We all know cars depreciate fifteen percent or more as soon as they drive off the dealer lot. This explains why most people choose to avoid purchasing new cars as a practice. Supercars aren’t exactly your typical car, however.
There’s a term in the automotive world for the high-intensity mileage owners tend to put on these cars. They call them “Viper miles” in homage to Dodge’s 10-cylinder blunderbuss and its propensity for burnouts. Even if they haven’t been abused, supercars tend to be somewhat fragile. So what types of things should you look out for if you’re planning to buy a used one?
Know the Make and Model’s Reputation
Every model of car has its own set of demons. Some just have more than others. For example, you can buy a used Mercedes S Class for next to nothing, but are you prepared to deal with the myriad costs of ownership?
Seek out a buyer’s guide from a reputable source and know it like the back of your hand before you go to test-drive a car. If the model was around long enough, there could even be year-specific issues.
Find Out: Has It Been Wrecked?
Crashing a car is hard on the occupants, but it can also have long-term effects on the vehicle. Learn how to spot signs a car has been repainted, and look closely for them. Next, get a vehicle history report. If a supercar was in a wreck, find out everything you can. It may or may not have been major, but if it was, you should avoid the car.
Examine the Interior
Living with a car that needs lots of interior work can be a chore and costly, particularly for an exotic. Make sure your new ride’s air conditioning is fully functional, it’s one of the things that gets worn out with age and mileage.
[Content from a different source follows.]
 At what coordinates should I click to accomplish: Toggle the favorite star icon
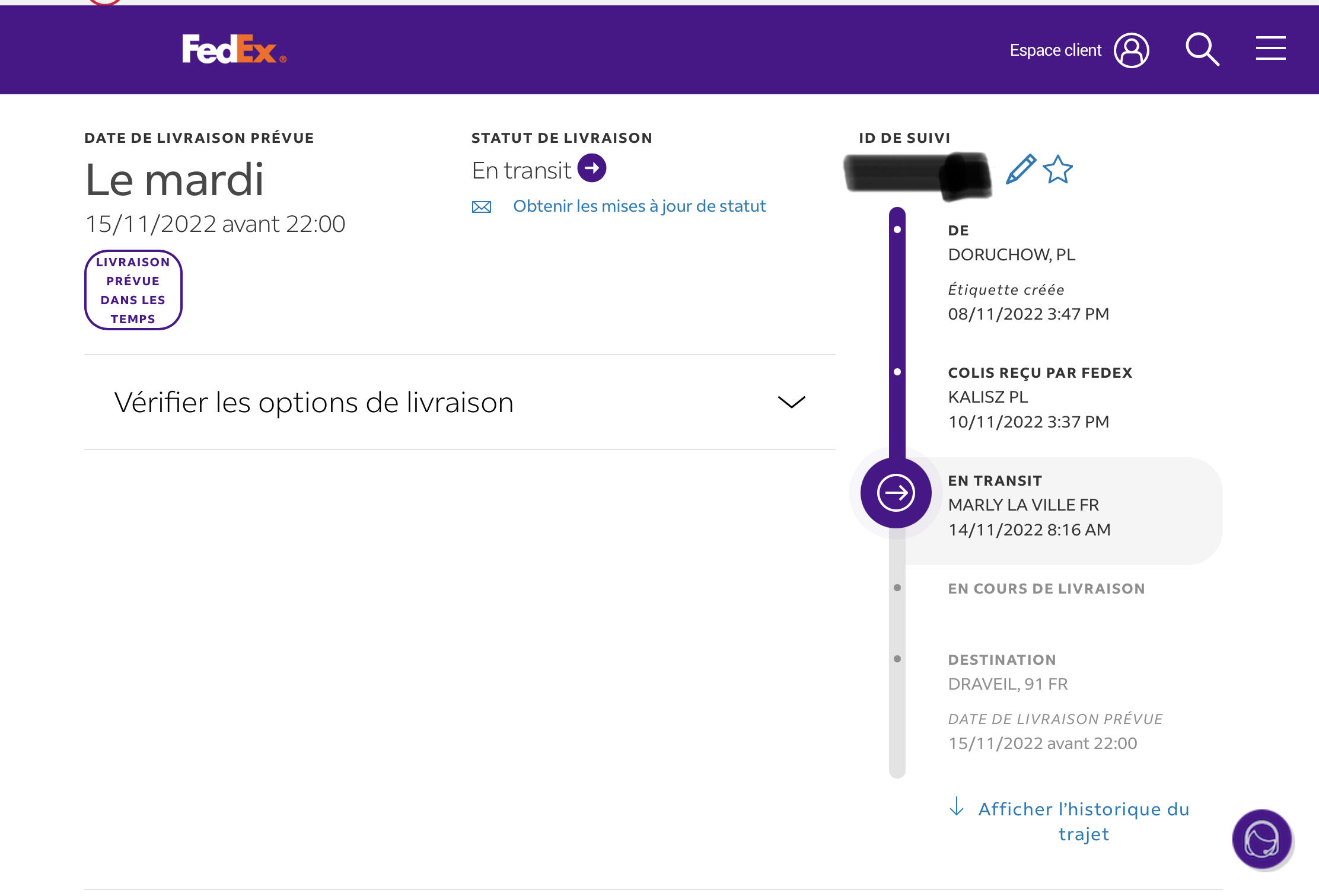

Then test all of the electronics inside to ensure they work.
Give the car’s upholstery and interior trim a thorough look, too. You can shampoo some dirty carpet, but serious rips and tears can ring up quite the tab from the shop. Make sure you check for rust spots as well. Rust could be a sign that the car has been in a flood. If so, run away.
Test the Clutch
If your object of desire is a stick shift, don’t assume it’s been treated daintily. With the car in third or fourth gear at low RPM, give it full throttle and make sure the clutch holds. If the RPMs rise without a corresponding shove, you might have a failing clutch on your hands.
Pop the Hood and Look for Leaks
Brown spots on the engine block usually mean oil. Other fluids to check for are coolant and beneath the car for transmission and differential fluid. Pull the oil cap off and make sure there’s no white “mousse” either, as this can be a sign of head gasket failure.
See How It Drives
Last but not least, never buy a car like this without taking it for a drive. Take your time, and don’t get excited about the car. Rather, be meticulous. What radio station did the previous owner leave on? It might say something about their driving style.
Make sure the car handles well at low speed, making 90-degree turns, and test out reverse at opposite lock if the car is four-wheel drive. Listen for strange noises, and if you’re suspicious of the engine condition, hold the engine at medium-high RPM for a few seconds and let off the gas to check for detonation.
Does it pass the test? If so, welcome to the exclusive club of supercar owners. Now save your shillings for premium.